No era amigo de José Luis Cuevas, pero sí lo conocía, tuve oportunidad de estar cerca de él cuando se puso en marcha en El Tajín, aquel muy afortunado programa ‘Veracruz en la cultura’, puesto en marcha en el gobierno de Dante Delgado y dirigido por doña Ida Rodríguez Pramprolini, que era la directora general del IVEC. Esto fue en el año de 1989.
En anteriores ocasiones narré como a Gustavo Filobello Niño y a un servidor, se nos encargó atender desde una oficina del Gobierno del Estado a un grupo de intelectuales y personajes destacados del mundo del arte y de las letras que vinieron a Veracruz invitados para atestiguar los alcances de tan ambicioso programa.
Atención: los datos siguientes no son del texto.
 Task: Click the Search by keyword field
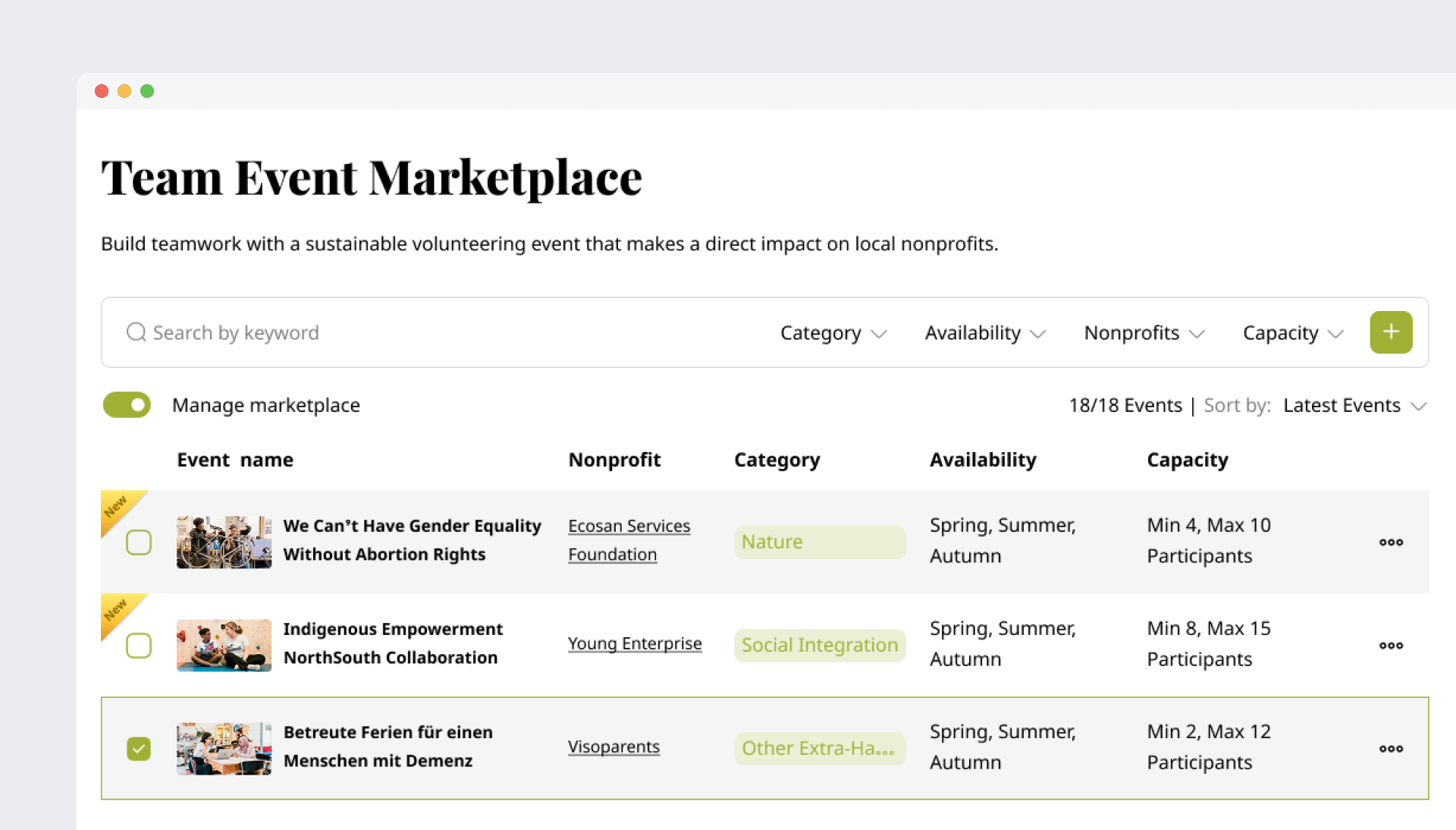tap(379, 332)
Entre ese grupo de gente destacada se encontraba precisamente José Luis Cuevas, un hombre con el que se pudo armar buena chorcha a partir de una actitud muy alivianada de Cuevas, alejada totalmente del ‘sacrosantismo’ del que se suelen revestir muchos de estos personajes.
Y lo segundo que recuerdo del pintor, aunque no estoy muy seguro de otorgarle tal adjetivo, para mí Cuevas no era precisamente un pintor clásico en el más amplio sentido de la palabra, es decir, de lienzo, paleta, pincel, espátula y caballete, era más bien y según yo, un dibujante, a lápiz, grafito y a la tinta, grabador también, escultor e inclusive hasta diseñador de bocetos que realizaba con magistral destreza y genialidad, por supuesto, y que salidos de su lápiz se convertían en una obra de arte. Pero volviendo a la segunda impresión que guardo de él, es que era como una especie de viejo lobo de mar, relamiéndose los bigotes, una suerte de cazador que siempre andaba como a la búsqueda de una presa, y me refiero a lo que seguramente ya adivinaron cuando hablo figurativamente de una ‘presa’, por supuesto me refiero a una dama.
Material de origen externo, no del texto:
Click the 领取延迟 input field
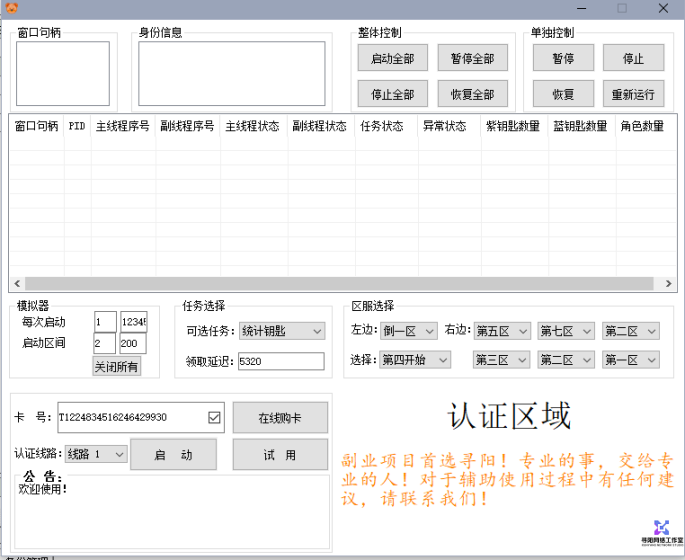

Y es que el hombre era fino para detectar el atractivo de una mujer, la recorría de la cabeza a los pies, como escudriñando, como queriendo adivinar, con los ojos entrecerrados, la mirada un tanto traviesa, vidriosa y que cuando le era presentado a la dama según la ocasión, le extendía la mano al tiempo que le decía algo así como: “José Luis Cuevas a sus pies”, con esa voz aterciopelada, de ademanes caballerosos a la vieja usanza, como invitándola a dar una vuelta. Para qué más que me apantallaba el afamado ‘gato macho’ con esas finas maneras seductoras, entre otras cosas también por sus aventuras amorosas de las cuales daba cuenta, con pelos y señales y muy quitado de la pena –yo me preguntaba: ¿y de esto qué dirá doña Bertha, su en aquel entonces esposa?-, domingo a domingo en la columna ‘Cuevario’ que primero escribía en el Excélsior y después continuó haciéndolo en El Universal. No me las perdía, era un contumaz lector de su deslumbrante prosa, que luego resultó que en realidad él no era el autor, tenía lo que se llama un ‘ghost writer’, pero de esa polémica hablaré en otra entrega.
Como quiera, Cuevas me agradaba porque era la personificación misma de eso que conocemos como ego. Se construyó a sí mismo abriéndose paso entre las esas sí ‘vacas sagradas’ del muralismo y de la pintura nacionalista mexicana, que habían marcado el camino del arte pictórico nacional con un ‘antes de nosotros nadie y después tampoco’, era su estilo y nada más. Si acaso por ahí Rufino Tamayo, Chávez Morado, y quizá otros dos o tres, pero párenle de contar. Según Cuevas, los muralistas eran como una mafia, tenían acaparado todo el ambiente del mercado del arte en el país. Y para combatir a estas figuras no había mejor antídoto que Cuevas, que era ácido, corrosivo, irónico, sarcástico, perverso cuando lo tenía que ser, dotado de un fino humor negro, inteligente, socarrón, mordaz, divertido, ligero y también muy locuaz, atributo propio de la genialidad.
Tengo una asignatura pendiente que debo confesar, voy mucho a la ciudad de México, soy frecuente de los museos, galerías y salas de arte, pero aún no conozco el museo ‘José Luis Cuevas’, que me han dicho que vale la pena desde por la casona del centro histórico en que está alojado hasta la colección de arte que alberga, con obra de Cuevas y de otros artistas que él fue acopiando a lo largo del tiempo. En mi próximo viaje sin duda lo visitaré. Descanse en paz el terrible ‘gato macho’. Hay duelo en el arte de México.